An important counterexample would be James Joyce’s Ulysses. The plot of the book is supremely ordinary. It focuses on the events in the day of a life of one man (Leopold Bloom), a resident of Dublin, on June 16, 1904. And why should we care about the life of this one man on one inconsequential day? Well, there are certainly lots of readers who have no interest whatsoever in Mr. Leopold Bloom, or in his reading material (“Sweets Of Sin”), or his dietary habits. (He ate the inner organs of beasts and small fowls. With relish. Or was it enthusiasm?) We learn everything about Leopold Bloom– where he lives, what foods he likes, what he understands about metempsychosis, what he thinks about the Irish politician Charles Stuart Parnell. No detail is too small, no thought too fleeting.
Ulysses is as much about heroic literature as it is about the life of one rather ordinary man on an ordinary day. As Leopold Bloom travels through the city of 20th century Dublin, his experiences mimic those of Odysseus in Homer’s Odyssey. It’s as if Homer’s narrative is a shadow following in the background throughout Mr. Bloom’s mundane day. This is not so much a plot element as it is an aspect of the story’s milieu. This is the author stretching the boundaries of storytelling and using the narrative itself to tell a story about storytelling. If you read Ulysses with that understanding I think you have to agree that Joyce achieved his objective, and that he did so in a very imaginative way. But if you’re looking for a story that could serve as the basis for the next Die Hard movie– forget it.

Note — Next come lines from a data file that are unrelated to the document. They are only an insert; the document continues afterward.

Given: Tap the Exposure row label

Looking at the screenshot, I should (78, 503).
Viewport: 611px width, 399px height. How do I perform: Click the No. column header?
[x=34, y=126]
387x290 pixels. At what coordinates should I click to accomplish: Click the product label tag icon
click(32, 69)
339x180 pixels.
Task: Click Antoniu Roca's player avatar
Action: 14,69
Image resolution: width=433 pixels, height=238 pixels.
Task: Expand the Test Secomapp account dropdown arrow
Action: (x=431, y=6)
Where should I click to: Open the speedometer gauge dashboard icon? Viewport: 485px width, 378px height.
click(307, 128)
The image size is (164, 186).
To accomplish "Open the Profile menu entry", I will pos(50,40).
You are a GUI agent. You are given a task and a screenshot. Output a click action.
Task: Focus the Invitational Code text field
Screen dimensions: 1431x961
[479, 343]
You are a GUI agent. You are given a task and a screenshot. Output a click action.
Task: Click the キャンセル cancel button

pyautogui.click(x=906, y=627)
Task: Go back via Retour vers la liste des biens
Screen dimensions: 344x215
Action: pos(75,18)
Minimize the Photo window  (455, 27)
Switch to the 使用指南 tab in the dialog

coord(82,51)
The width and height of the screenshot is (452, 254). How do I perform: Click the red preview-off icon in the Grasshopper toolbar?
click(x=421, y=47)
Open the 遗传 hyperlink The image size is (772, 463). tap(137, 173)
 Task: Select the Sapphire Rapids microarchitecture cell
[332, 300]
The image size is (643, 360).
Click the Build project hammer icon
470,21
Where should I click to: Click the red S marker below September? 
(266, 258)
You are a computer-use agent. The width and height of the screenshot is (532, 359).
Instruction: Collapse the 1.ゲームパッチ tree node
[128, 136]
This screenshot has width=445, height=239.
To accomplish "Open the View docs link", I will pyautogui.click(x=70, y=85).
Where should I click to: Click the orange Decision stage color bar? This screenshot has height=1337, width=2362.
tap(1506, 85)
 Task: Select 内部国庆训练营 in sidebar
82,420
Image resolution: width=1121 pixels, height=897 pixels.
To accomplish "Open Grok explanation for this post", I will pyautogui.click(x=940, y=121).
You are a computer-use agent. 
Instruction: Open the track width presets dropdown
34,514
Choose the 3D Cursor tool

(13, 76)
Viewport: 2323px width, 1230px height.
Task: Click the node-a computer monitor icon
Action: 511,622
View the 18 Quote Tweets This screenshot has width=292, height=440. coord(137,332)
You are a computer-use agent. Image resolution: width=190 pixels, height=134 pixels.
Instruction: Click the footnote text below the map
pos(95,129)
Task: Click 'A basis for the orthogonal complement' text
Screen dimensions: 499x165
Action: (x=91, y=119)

Pale Fire by Vladimir Nabokov takes the elements of fiction in a different direction– that of poetry. The book has two halves. The first half is an extended poem, itself titled “Pale Fire.” The second half consists of commentary on the poem by someone who, we eventually realize, is a murderer. The plot is subtle and subdued. The victim’s corpse isn’t hauled off to the morgue for a coroner’s investigation. Detectives don’t examine the crime scene searching for clues. The clues are to be found in the commentator’s writings, and then only by inference.
This is a book, more than most, that centers on character. The poem– written by a man named John Shade– is about the struggles of the author to understand and sort through his own sense of failure, his notions of art, his mortality. That is, John Shade is a man of moral character. The commentator is a man of shallow character. Yes, there is a plot. But the elements of poetry and character are in the foreground, and the plot is in the background. I regard Pale Fire as a wonderfully imaginative piece of fiction writing, though there’s little chance Marvel Studios will pick it up for a new installment of the adventures of Dr. Strange.
Picture a four dimensional space, the axes being Plot, Milieu, Poetry, and Character. Any novel can be positioned somewhere in this space. Is there an ideal location in this space that is most true to the notion of what a novel is? No. I would argue that a novel could be successful regardless of its location in this space. The task of the author is to make the choices of plot, milieu, poetry, and character work for the intended audience. And we should acknowledge that not all audiences will appreciate these elements of narrative in equal measure. Some are more drawn to plot, others to character. There is no true and correct answer to the question of how best to write a novel.
I therefore caution against the idea that by following certain rules an author can learn the method that is most likely to result in a successful novel. Ulysses and Pale Fire both succeeded, in my view, because they broke all the rules. Rules are for drudges. Imagination is for artists.